§ Trecho do documento
------------------------------------------------

Vale condenada por provocar incêndio ao esmerilhar os trilhos | Justiça nos Trilhos
21 de setembro, 2013

O juiz Ângelo Alencar dos Santos, da comarca de Açailândia-MA, condenou a Vale a indenização de danos materiais e morais por ter provocado incêndio em 30 alqueires de pastagem de uma fazenda, por causa do esmerilhamento dos trilhos da ferrovia. A indenização é de mais de 150mil reais.

Várias outras comunidades sofrem pelos outros problemas. Em 2010, as comunidades do interior do município de Açailândia foram gravemente ameaçadas pela extensão do incêndio até à entrada dos assentamentos. Veja aqui um artigo a respeito desse acidente e, a seguir, a sentença do juiz dr. Ângelo.

------------------------------------------------

§ Tarefa curta a
Com base no texto sobre a condenação da Vale, responda:
(i) De qual comarca é o juiz que condenou a Vale?
(ii) Quantos alqueires de pastagem o incêndio atingiu?
(iii) Em que ano as comunidades do interior de Açailândia foram ameaçadas pela extensão do incêndio?
O texto e a listagem não têm nenhuma relação entre si.

§ Listagem de dados
------------------------------------------------

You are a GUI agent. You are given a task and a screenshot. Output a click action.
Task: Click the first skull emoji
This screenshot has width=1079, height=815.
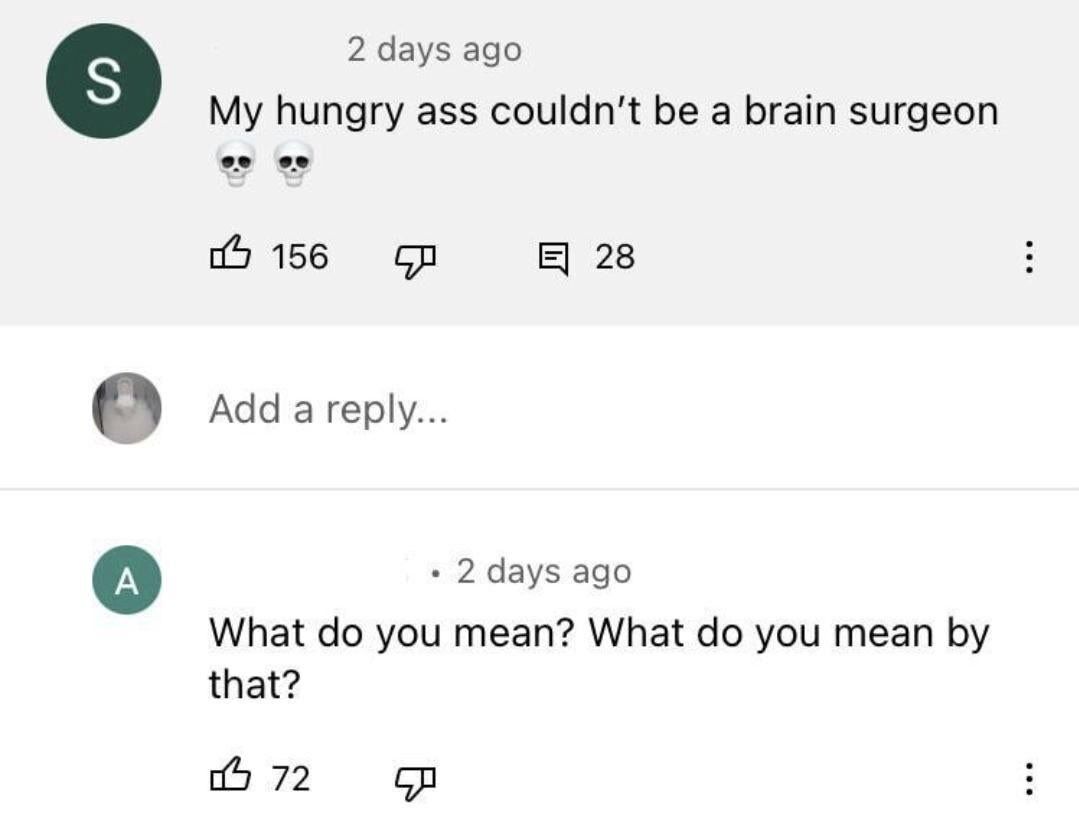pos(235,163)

------------------------------------------------

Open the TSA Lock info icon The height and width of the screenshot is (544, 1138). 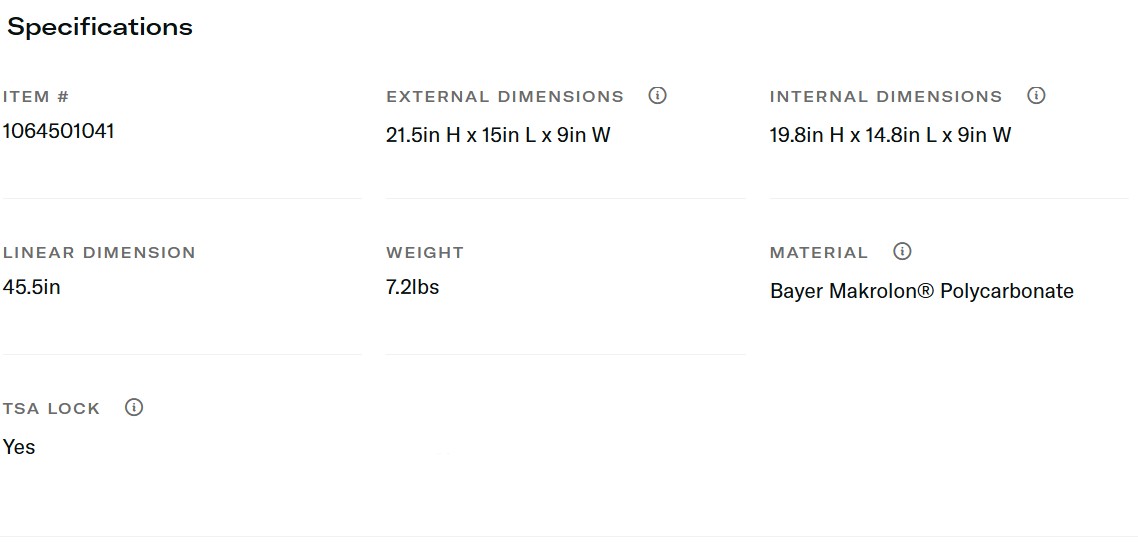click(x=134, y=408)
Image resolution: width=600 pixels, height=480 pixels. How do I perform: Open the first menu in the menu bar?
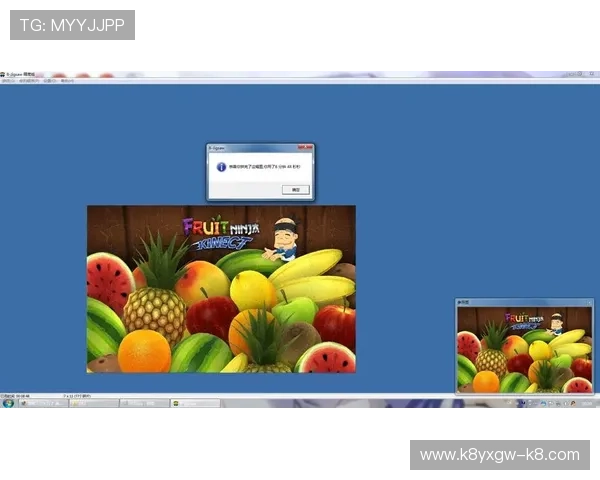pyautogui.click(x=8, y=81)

------------------------------------------------

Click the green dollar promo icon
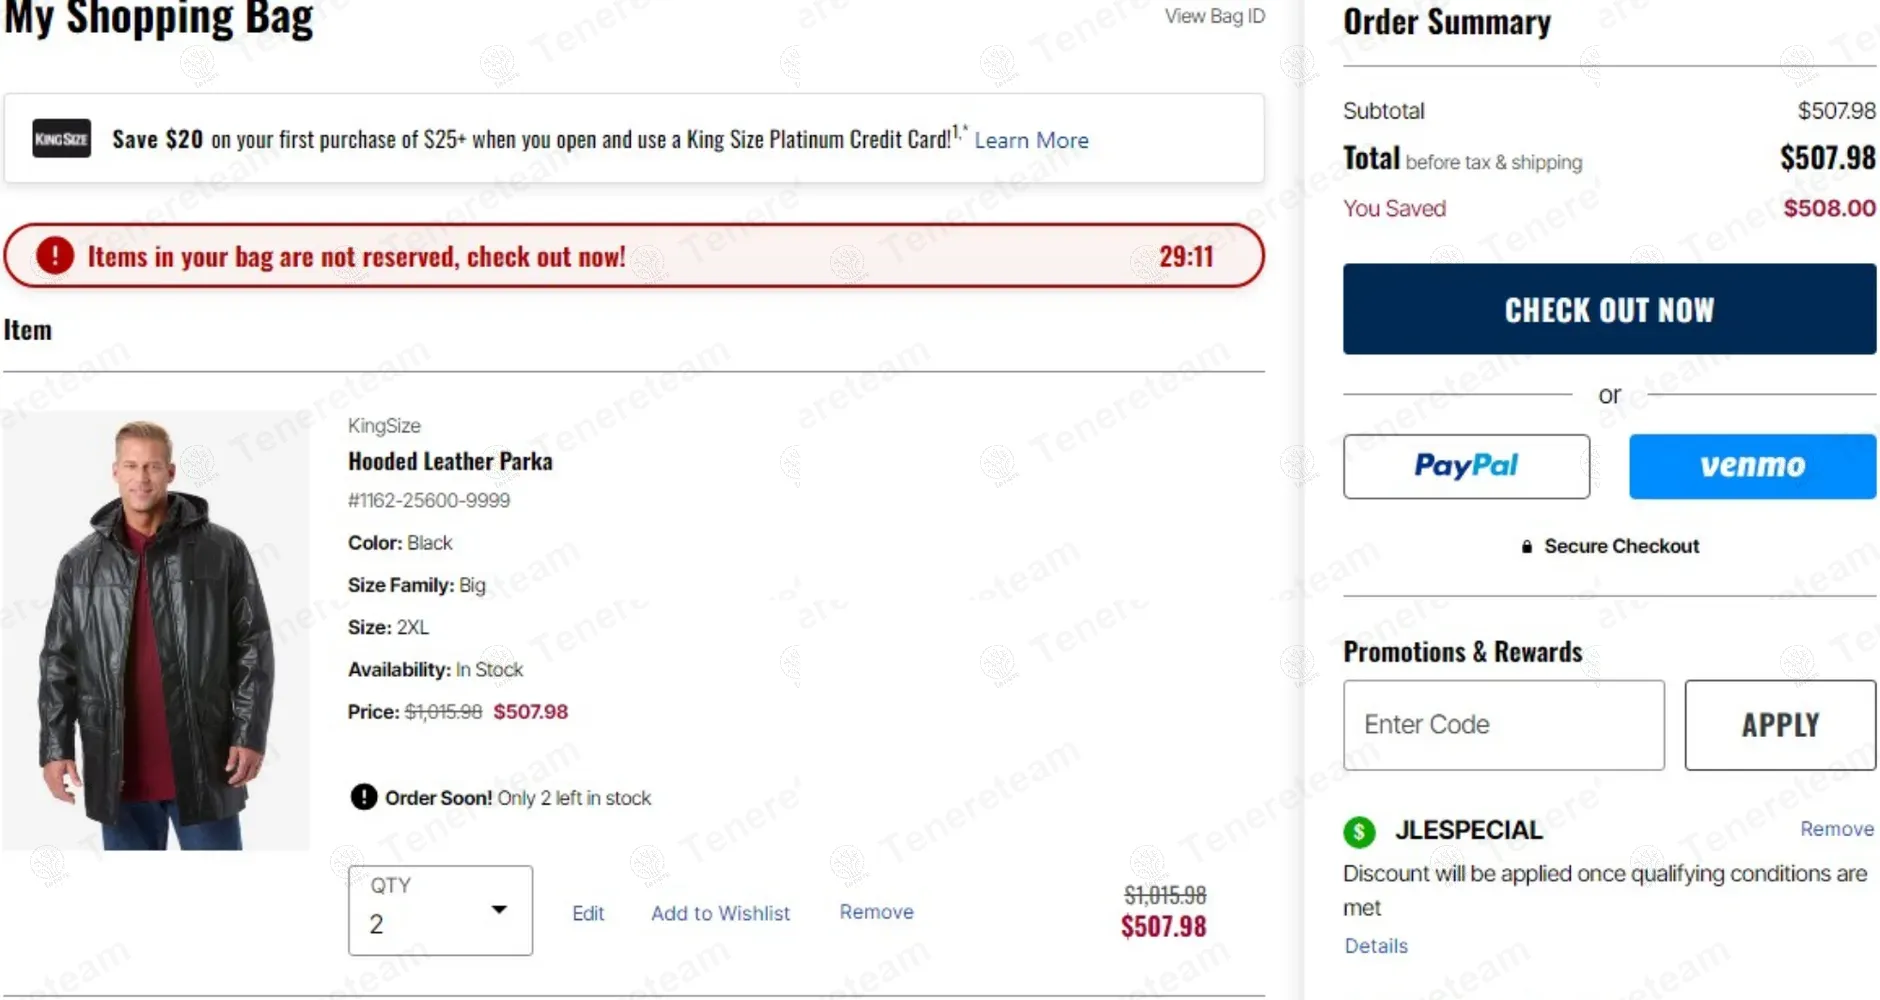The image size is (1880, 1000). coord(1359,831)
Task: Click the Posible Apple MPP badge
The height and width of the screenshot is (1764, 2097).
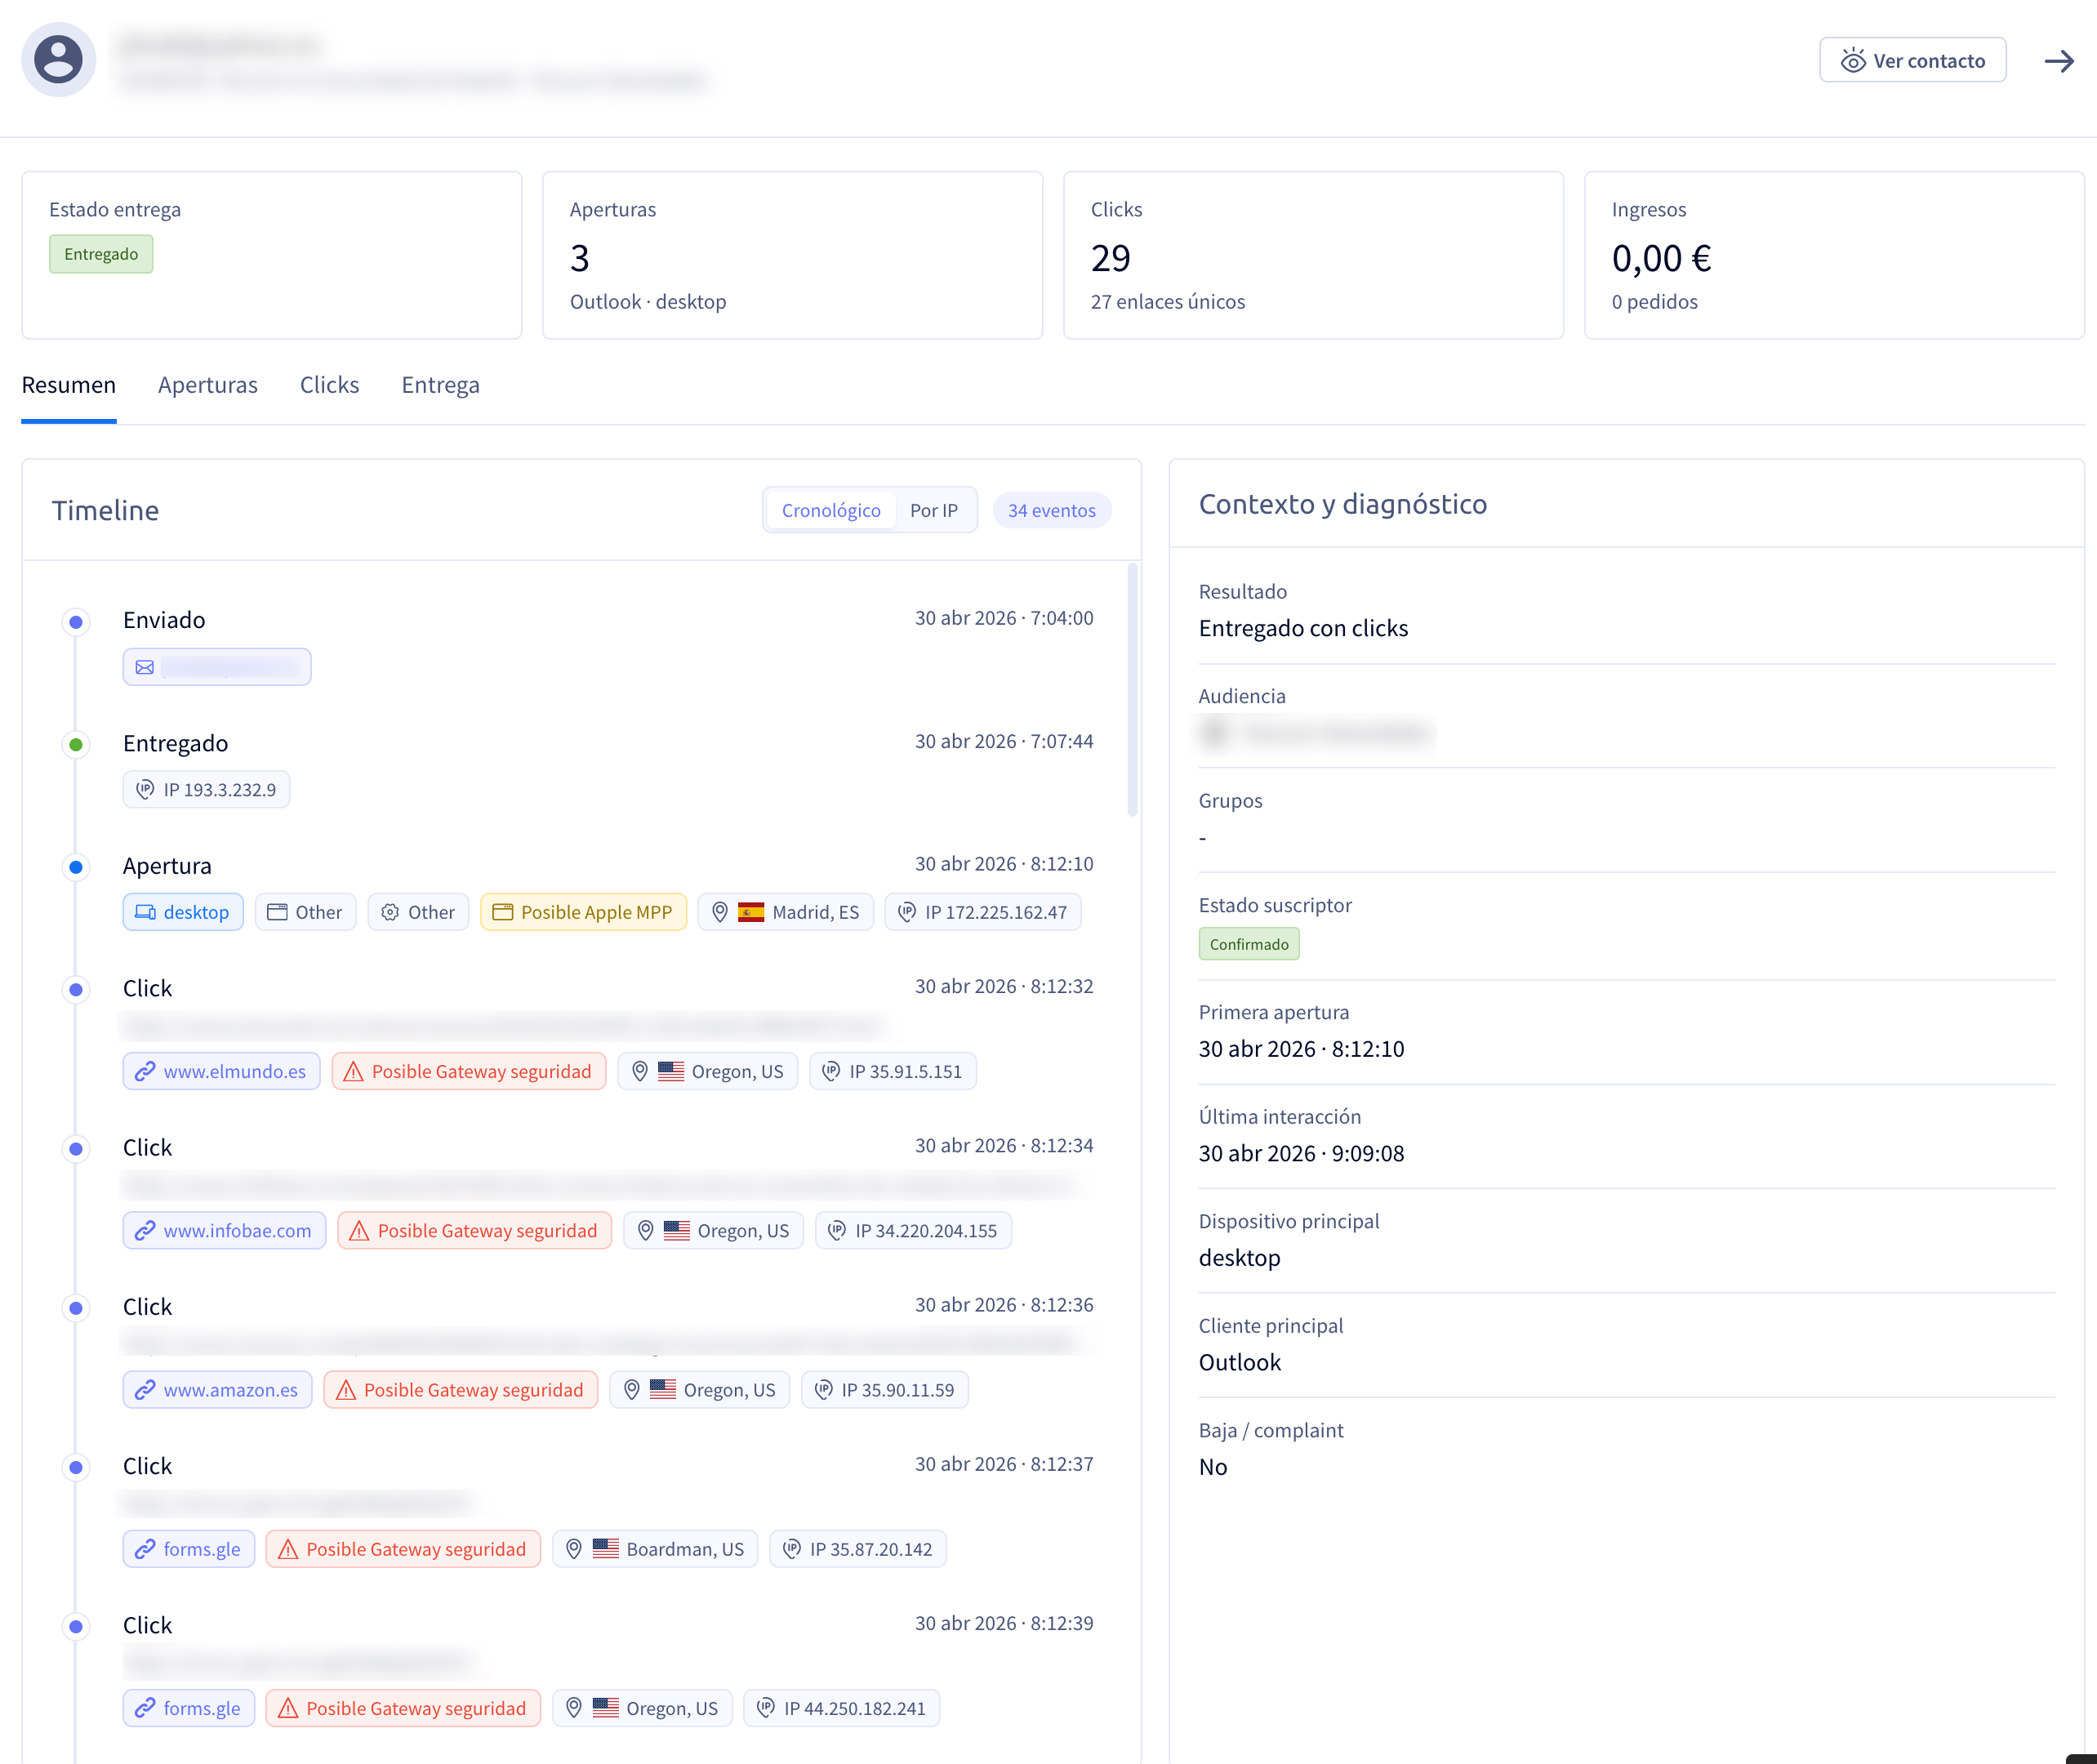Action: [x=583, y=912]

------------------------------------------------

§ Tarefa curta b
Repita com exatidão o trecho da listagem que começa na linha que contém "You are a GUI" e termina na linha que contém "pos(235,163)", incluindo as duas. Deixe as imagens de fora da resposta.

§ Resposta completa a
(i) Da comarca de Açailândia-MA.
(ii) 30 alqueires.
(iii) Em 2010.

§ Resposta completa b
You are a GUI agent. You are given a task and a screenshot. Output a click action.
Task: Click the first skull emoji
This screenshot has width=1079, height=815.
pos(235,163)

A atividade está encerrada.